- **Text extract**
━━━━━━━━━━
Methow Valley takes up biathlon in a big way
Tuesday, January 24, 2012
Peter Aspholm, 10, Winthrop, looks to see if he hit his target during the annual Methow Valley Biathlon race at Liberty Bell High School Saturday.
WINTHROP — His heart pounding after a 640-meter lap on cross country skis, 10-year-old Wiley Seckinger dropped to a small square of carpet on top of the snow, took the rifle from his sister, positioned it in a wooden rest and aimed.
“Pop.” He aimed again, carefully. “Pop.” Three more times, he fired the .22-caliber competition rifle, taking a breath, or maybe two, between shots.
Whenever he hit his mark, the black, round target the size of a CD flipped over and turned white. Four out of five were white before Seckinger got up and skied off. The minute he left, his 13-year-old sister, Maya — serving as his gun runner — hurried to the carpet and retrieved his rifle to make way for the next skier.
He would ski the lap and aim for the five black targets twice more before one last lap to the finish line.
━━━━━━━━━━
- **Set tasks**
a – Print the passage of the biathlon article that begins at the words "WINTHROP — His" and stop after the words "the next skier.".
b – Carry on the biathlon article, starting after its last sentence.
The listing that comes next is from an unrelated source.

- **Recorded data**
━━━━━━━━━━
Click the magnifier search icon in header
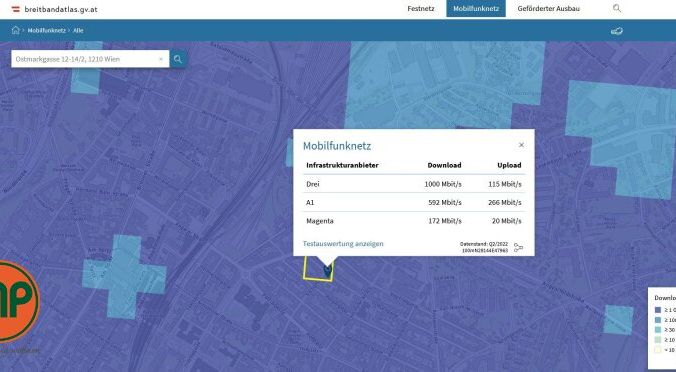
━━━━━━━━━━
- **The results**
a –
WINTHROP — His heart pounding after a 640-meter lap on cross country skis, 10-year-old Wiley Seckinger dropped to a small square of carpet on top of the snow, took the rifle from his sister, positioned it in a wooden rest and aimed.
“Pop.” He aimed again, carefully. “Pop.” Three more times, he fired the .22-caliber competition rifle, taking a breath, or maybe two, between shots.
Whenever he hit his mark, the black, round target the size of a CD flipped over and turned white. Four out of five were white before Seckinger got up and skied off. The minute he left, his 13-year-old sister, Maya — serving as his gun runner — hurried to the carpet and retrieved his rifle to make way for the next skier.

b –
Later, Maya would ski a longer course and shoot her own rifle at a smaller target — both prone and standing — with the older kids.
The Seckinger siblings, from Winthrop, were among 22 kids and 20 adults who entered the Methow Valley Biathlon individual races Saturday at Liberty Bell High School near Winthrop.
They are also among 30 active members of the Methow Valley Biathlon Team, which boasts the largest junior biathlon program in the western United States.
“I tell the kids the goal is always to be safe and have fun. And if you hit a target along the way, that’s cream. That’s extra,” said their coach Betsy Devin-Smith.
Most of the team is from the Methow Valley, but some venture from farther to belong to this program.
Terry Buchanan brings his sons, Jakob, 10, and Brayden, 12, from Seattle to practice and to compete when he can. They’re over in the Methow Valley a few times each month anyway, he said. His sons both like skiing, and the marksmanship that goes with biathlon. “They don’t seem that interested in picking up balls and bats,” he said.
Jerry Whites brings his 11-year-old-son, Quinn, from Omak. “He always liked to shoot, and skied downhill for years, so I figure this is a good combination,” his father said.
Steady now
The biggest challenge in biathlon is in learning to shoot accurately when you’re breathing hard, and your heart is pounding.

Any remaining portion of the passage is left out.